The SAU Honors College was founded in 2003 by Dr. David Rankin, president of SAU. Dr. Lynne Belcher served as founding director and is retired from SAU. The Honors College seeks and admits qualified students who seek to pursue a serious academic program with equally gifted peers and committed teachers. Honors classes are small and provide academically enriching opportunities for students and the faculty who teach them. Currently, SAU enrolls nearly 170 honors students and graduates about 66% of admitees in four years or less. Anyone interested in applying to the Honors College or seeking further information should contact the director, Dr. Edward P. Kardas at epkardas@saumag.edu or at 870 904-8897.

Monday, December 3, 2012

Chavez, Jasmin: Credentialing


            The present generation believes that going to college is essential especially if they wish to attend professional schools.
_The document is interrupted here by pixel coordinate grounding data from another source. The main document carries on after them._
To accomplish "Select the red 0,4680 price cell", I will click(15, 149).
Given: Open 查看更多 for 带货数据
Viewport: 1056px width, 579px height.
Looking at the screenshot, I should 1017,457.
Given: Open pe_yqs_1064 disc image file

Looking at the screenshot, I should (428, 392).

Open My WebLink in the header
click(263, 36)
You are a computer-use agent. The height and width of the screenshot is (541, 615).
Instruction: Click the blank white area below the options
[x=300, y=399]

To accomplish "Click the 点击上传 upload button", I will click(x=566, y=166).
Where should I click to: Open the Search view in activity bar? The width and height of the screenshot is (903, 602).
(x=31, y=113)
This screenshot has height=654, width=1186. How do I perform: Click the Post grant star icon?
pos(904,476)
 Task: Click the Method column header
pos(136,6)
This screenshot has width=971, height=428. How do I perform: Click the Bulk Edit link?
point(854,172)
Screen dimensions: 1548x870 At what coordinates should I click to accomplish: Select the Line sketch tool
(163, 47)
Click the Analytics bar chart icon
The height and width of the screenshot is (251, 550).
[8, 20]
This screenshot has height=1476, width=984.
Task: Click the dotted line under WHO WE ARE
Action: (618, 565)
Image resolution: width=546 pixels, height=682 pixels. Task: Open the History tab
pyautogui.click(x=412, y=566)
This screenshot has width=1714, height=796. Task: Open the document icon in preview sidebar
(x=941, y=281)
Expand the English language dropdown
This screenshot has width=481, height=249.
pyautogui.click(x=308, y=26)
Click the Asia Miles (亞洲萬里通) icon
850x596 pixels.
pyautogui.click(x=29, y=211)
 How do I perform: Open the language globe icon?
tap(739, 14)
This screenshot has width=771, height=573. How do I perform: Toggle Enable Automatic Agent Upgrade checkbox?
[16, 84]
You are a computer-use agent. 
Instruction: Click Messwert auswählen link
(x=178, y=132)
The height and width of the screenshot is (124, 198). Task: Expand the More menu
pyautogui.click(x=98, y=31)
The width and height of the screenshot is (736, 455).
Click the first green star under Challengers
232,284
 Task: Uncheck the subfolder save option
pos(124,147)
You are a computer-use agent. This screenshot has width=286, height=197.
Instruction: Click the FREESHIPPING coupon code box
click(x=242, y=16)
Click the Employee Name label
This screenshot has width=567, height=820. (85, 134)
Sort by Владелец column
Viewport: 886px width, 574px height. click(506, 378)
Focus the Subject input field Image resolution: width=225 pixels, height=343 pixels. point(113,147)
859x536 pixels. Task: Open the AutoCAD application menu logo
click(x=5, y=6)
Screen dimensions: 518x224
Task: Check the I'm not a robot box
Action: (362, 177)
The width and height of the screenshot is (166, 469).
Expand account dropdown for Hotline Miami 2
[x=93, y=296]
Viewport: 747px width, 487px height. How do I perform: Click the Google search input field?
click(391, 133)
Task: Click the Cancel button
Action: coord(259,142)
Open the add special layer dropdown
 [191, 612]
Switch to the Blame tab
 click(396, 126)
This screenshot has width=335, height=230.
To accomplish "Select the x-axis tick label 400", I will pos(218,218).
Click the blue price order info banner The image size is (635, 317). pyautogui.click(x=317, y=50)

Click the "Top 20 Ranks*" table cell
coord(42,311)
They also believe in the “American Dream,” where anyone from any social class can thrive in society through hard work. However, this vision of America being “the land of opportunity” is being called into question and attacked by the article Death by Degrees. The article describes universities as money machines that only care about enriching themselves and not about making the public more knowledgeable. This article creates doubt in the middle class college students who strive to attend professional schools and to better themselves in society. The article shows how difficult it is for lower and middle class students to move up in society.
            For example, if college students plan to attend medical or law school it is a requirement for them to obtain bachelor’s degrees before attending professional school. “The corporate-sponsored consolidation of the medical establishment changed undergraduate education from a choice to a necessity,” this quote from Death by Degrees shoes how becoming a doctor became a time and financial burden. One example was the adoption of the Johns Hopkins model of medical training, where it became the only path available for inspiring doctors to follow. With all the obstacles college students must confront it seems that it is the money obstacle that is most difficult to overcome, and with society only allowing one path to becoming a doctor makes the path all the more difficult for middle/lower class students to achieve their goals.
It seems that the American Dream is fading fast in our society because money is becoming more and more the key factor in education as stated in Death of Degrees. “Those who want to join have to pay to play, and may never recover from the entry fee,” this explains how people wanting to better themselves must pay for college/school before they ever step foot onto the playing field. The quotation also shows that many do not overcome the financial part making education in America less accessible to the lower/middle class strata because fewer of them can afford to pay.
Middle/lower class college students were brought up in the American Dream and to believe that they could achieve anything through hard work, but the society we live in today has made the dream nearly unreachable. With universities only worried about money and not their impact on the public who knows if the American Dream will still be alive much longer.